Hi Paul,

As you read in the STAX UG, when a timer expires, it attempts to stop any 
processes contained within the timer element that are still running (this 
is documented in the <timer> section in the STAX User's Guide at 
http://staf.sourceforge.net/current/STAX/staxug.html#Header_Timer.  STAX 
submits a STOP request to the PROCESS service to stop a process.  Note 
that if the STAF PROCESS STOP request is not able to stop the process 
using the specified stop method (default is SIGKILLALL), then the 
underlying process won't be terminated.  However, even if STAF cannot 
actually stop the underlying process on the machine, the <process> element 
itself will not "hang" if the PROCESS STOP request doesn't work.  It 
should continue on.  Note that the cause of a STAX <process> element 
"hanging" is usually because the STAX job did not receive the 
STAF/Process/End message and its handle's queue.  The STAF/STAX FAQ talks 
about this problem at 
http://staf.sourceforge.net/current/STAFFAQ.htm#d0e2072 in sections "
4.1.2. Why is STAX still showing a process as running, even though it has 
completed?" and "3.1.4 Why can't my STAF machines communicate? ".  Follow 
the instructions in section 3.1.4 to see if the machine where the process 
is running can successfully submit STAF requests to the STAX service 
machine using the host name of the STAX service machine.  Note that to 
send a process completion message to the STAX service machine, the process 
machine submits a QUEUE request to the STAF QUEUE service to send a 
STAF/Process/End message type to the STAX job handle's queue.  This 
message is sent when a process completes normally and when a process is 
stopped by a PROCESS STOP method.  If this QUEUE request fails (e.g. with 
RC 16 etc), then the STAX service never receives the message that the 
process is no longer running.  So, if the process machine cannot 
communicate via STAF to the STAX service machine, then you need to fix 
this problem.

To further debug this problem, you can turn on STAF tracing for 
tracepoints "RemoteRequests ServiceRequest ServiceResult" and for the 
QUEUE service on the machine where the process is running so that you can 
see the submission of the STAF/Process/End message to the STAX job 
handle's queue and see if this QUEUE request was successful or failed 
(e.g. with RC 16 if it cannot communicate to the STAX service machine 
using the STAX service machine's host name).

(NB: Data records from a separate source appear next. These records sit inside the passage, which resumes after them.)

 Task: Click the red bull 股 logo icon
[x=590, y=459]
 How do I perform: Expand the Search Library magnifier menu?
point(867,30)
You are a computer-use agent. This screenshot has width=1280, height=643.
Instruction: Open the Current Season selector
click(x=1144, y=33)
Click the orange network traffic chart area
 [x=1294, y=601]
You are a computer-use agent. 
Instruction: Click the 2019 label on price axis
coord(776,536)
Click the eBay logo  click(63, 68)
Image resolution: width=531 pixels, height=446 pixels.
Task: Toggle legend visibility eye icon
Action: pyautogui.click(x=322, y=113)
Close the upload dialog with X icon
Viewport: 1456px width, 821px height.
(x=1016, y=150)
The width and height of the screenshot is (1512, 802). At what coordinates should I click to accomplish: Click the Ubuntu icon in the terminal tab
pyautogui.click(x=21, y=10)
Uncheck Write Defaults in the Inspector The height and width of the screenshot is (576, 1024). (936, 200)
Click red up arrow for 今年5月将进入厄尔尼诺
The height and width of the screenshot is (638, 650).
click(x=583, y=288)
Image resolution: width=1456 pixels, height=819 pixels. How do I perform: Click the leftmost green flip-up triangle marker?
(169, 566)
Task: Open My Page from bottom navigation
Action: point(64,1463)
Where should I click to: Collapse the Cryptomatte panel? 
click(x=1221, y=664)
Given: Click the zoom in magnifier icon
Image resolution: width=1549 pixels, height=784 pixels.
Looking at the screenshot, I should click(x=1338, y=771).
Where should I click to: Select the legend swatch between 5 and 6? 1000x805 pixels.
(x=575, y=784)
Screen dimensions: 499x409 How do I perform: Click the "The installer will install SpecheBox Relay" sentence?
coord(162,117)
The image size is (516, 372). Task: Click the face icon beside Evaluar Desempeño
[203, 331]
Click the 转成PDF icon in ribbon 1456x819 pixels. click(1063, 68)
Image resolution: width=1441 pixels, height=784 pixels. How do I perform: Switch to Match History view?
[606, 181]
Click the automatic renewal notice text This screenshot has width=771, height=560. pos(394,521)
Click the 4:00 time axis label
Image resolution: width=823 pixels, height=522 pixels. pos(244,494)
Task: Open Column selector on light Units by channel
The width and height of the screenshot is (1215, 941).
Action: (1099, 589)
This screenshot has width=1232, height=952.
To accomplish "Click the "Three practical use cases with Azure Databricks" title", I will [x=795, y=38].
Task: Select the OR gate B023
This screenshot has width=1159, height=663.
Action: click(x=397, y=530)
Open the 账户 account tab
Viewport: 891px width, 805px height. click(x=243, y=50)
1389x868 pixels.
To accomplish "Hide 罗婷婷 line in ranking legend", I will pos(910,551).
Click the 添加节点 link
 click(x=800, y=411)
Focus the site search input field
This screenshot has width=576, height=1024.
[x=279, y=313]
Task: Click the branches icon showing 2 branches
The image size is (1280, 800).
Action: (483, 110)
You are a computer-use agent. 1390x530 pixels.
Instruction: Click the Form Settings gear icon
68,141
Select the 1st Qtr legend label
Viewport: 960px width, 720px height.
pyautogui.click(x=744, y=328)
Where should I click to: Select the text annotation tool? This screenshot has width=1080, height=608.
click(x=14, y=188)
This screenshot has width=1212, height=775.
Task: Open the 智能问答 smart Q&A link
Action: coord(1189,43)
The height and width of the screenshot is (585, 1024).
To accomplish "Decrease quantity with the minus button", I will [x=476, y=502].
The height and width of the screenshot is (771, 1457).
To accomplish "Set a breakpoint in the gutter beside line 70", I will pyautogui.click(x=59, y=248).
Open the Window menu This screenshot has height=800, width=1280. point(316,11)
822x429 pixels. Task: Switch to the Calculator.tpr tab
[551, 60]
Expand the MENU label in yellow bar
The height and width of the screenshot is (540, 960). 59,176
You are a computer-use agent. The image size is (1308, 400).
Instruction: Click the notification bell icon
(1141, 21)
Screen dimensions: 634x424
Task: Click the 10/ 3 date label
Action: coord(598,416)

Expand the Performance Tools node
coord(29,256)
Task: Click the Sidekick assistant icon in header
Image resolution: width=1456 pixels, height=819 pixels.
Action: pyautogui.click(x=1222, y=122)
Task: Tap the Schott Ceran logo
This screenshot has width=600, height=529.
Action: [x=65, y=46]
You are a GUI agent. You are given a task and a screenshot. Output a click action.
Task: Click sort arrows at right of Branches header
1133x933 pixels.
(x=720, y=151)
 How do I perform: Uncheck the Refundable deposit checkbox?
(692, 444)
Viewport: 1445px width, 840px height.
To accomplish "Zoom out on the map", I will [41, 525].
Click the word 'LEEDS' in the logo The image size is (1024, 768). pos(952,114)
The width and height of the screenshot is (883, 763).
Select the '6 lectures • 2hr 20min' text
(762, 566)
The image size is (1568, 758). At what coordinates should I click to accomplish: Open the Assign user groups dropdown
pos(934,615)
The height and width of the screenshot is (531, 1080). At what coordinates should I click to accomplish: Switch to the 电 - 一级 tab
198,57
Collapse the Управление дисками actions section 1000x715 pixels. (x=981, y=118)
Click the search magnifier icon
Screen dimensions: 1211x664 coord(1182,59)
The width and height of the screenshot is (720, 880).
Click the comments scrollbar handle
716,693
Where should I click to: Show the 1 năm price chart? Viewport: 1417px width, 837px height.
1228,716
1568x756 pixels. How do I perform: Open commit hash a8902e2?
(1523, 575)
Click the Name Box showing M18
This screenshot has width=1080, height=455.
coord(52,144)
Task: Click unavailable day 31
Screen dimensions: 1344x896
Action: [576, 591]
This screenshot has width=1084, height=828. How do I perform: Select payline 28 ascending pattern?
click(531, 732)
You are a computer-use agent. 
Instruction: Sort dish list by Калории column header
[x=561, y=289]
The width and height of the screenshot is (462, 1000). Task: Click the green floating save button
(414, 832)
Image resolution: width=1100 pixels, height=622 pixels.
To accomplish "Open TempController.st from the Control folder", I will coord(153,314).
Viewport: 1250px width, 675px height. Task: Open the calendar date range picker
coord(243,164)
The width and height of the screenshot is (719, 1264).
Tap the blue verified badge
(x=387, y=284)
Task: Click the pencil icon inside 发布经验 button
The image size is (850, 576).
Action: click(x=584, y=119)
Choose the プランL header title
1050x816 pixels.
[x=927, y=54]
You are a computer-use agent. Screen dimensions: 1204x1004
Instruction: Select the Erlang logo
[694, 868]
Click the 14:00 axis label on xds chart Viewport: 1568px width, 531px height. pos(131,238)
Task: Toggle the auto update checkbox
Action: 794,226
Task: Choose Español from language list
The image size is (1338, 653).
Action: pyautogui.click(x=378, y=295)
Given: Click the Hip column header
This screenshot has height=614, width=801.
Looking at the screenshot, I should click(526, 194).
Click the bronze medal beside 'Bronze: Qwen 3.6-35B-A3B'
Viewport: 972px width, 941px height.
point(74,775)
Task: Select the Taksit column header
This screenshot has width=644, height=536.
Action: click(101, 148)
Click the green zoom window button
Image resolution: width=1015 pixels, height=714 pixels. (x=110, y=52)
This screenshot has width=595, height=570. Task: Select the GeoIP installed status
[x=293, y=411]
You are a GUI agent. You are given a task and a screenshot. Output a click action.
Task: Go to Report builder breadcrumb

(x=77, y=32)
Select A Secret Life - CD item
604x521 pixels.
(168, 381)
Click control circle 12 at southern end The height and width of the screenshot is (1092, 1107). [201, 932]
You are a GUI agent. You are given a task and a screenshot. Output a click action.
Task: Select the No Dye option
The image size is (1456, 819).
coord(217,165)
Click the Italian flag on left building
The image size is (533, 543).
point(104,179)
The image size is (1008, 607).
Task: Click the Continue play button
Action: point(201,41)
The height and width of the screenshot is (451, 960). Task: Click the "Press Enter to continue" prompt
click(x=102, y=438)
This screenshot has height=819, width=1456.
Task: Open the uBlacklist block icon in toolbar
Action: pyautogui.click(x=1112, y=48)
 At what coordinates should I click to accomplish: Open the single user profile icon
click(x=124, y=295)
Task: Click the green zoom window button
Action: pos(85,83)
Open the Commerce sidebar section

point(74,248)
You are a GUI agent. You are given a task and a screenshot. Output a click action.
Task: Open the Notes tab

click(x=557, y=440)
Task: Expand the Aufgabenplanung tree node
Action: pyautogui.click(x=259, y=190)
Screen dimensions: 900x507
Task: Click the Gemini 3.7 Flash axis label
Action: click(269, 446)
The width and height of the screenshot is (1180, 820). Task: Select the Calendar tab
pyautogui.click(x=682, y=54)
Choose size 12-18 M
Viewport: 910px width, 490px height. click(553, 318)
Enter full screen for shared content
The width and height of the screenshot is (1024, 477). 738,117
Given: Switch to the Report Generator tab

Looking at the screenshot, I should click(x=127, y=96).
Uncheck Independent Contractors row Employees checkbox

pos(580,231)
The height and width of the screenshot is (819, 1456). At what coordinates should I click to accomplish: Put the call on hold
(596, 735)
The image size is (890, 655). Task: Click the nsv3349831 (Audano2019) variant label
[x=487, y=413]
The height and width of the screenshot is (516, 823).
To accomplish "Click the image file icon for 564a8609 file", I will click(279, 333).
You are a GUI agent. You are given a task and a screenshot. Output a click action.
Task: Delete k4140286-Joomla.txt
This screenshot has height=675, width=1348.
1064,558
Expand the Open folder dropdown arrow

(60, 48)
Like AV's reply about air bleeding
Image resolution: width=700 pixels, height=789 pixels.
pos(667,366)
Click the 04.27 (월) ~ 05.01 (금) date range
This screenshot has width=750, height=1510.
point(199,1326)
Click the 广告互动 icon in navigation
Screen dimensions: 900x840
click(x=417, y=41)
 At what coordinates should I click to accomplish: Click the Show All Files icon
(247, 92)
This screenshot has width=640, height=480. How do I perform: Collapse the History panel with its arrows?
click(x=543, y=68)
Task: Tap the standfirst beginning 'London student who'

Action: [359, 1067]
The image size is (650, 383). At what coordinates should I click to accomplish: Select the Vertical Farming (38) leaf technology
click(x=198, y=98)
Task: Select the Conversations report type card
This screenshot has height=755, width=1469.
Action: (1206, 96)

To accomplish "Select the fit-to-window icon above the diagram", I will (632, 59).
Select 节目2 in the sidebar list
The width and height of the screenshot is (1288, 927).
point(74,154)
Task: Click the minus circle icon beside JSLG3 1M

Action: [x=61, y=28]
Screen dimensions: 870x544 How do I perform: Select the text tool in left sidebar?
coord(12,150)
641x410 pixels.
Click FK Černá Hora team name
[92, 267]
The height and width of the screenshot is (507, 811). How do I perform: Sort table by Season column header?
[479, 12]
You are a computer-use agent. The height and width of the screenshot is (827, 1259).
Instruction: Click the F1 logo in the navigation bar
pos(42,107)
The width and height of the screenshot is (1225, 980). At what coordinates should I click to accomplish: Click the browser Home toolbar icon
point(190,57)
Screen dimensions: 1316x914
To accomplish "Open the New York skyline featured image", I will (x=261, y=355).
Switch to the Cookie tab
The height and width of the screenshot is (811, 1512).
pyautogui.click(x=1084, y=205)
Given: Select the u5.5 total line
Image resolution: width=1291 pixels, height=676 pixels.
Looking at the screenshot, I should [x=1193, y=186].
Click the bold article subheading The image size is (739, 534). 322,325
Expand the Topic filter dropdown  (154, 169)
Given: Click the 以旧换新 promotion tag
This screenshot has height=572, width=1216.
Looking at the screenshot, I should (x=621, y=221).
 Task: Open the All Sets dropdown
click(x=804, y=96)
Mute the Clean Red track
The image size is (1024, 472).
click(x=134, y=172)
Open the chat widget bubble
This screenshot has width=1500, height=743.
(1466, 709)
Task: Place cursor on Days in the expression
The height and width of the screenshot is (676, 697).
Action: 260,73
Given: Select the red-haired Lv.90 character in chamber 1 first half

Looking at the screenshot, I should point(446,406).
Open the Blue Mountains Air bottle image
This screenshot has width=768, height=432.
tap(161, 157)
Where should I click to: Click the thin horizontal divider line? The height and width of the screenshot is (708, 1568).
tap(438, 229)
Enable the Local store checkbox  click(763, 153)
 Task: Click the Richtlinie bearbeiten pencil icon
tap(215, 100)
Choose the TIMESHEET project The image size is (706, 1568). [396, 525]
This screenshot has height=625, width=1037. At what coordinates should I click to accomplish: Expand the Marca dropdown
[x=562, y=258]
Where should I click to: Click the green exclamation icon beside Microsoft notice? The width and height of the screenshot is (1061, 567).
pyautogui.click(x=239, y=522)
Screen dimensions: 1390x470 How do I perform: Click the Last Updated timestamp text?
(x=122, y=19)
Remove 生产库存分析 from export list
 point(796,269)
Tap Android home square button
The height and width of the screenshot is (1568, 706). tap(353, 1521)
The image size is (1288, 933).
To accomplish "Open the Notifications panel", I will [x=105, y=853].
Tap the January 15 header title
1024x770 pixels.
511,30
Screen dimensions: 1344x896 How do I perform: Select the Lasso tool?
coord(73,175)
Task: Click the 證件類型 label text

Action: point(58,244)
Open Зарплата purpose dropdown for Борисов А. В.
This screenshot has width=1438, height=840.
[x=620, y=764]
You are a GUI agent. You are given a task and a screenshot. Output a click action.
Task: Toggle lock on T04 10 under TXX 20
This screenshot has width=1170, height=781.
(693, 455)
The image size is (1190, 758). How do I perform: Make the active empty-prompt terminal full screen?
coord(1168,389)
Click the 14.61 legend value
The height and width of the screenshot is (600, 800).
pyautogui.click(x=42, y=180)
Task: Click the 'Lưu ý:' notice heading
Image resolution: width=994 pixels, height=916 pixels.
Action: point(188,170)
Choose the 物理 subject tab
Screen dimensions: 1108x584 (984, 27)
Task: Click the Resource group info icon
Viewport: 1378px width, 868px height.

--------------------------------------------------------------
Sharon Lucas
IBM Austin,   luc...@us.ibm.com
(512) 286-7313 or Tieline 363-7313




From:   Paul Ellsworth/San Jose/IBM@IBMUS
To:     staf-users@lists.sourceforge.net
Date:   02/28/2011 01:30 PM
Subject:        Re: [staf-users] hung processes and timers



I thought I had already read all that the STAX UG said about this, but 
apparently not. It looks like when a timer pops it's supposed to kill any 
processes it envelops ...

So perhaps the problem I am having is the nature of the "error." The 
process actually does not exist on the machine anymore, but STAF/STAX is 
still waiting for it. 

Paul Ellsworth---02/28/2011 11:24:57 AM---We use STAF/STAX for testing, so 
this particular problem is in a STAX test "server" -> STAF "client"


From:

Paul Ellsworth/San Jose/IBM@IBMUS

To:

staf-users@lists.sourceforge.net

Date:

02/28/2011 11:24 AM

Subject:

[staf-users] hung processes and timers



We use STAF/STAX for testing, so this particular problem is in a STAX test 
"server" -> STAF "client" situation.

Occasionally, I get a hung process... what seems to happen is that the 
command returns, but for whatever reason, the STAX machine doesn't get the 
return. Normally, this wouldn't be too difficult; just put a timer on the 
process (for example, we install our product on AIX using installp and it 
shouldn't take more than a minute or two at most).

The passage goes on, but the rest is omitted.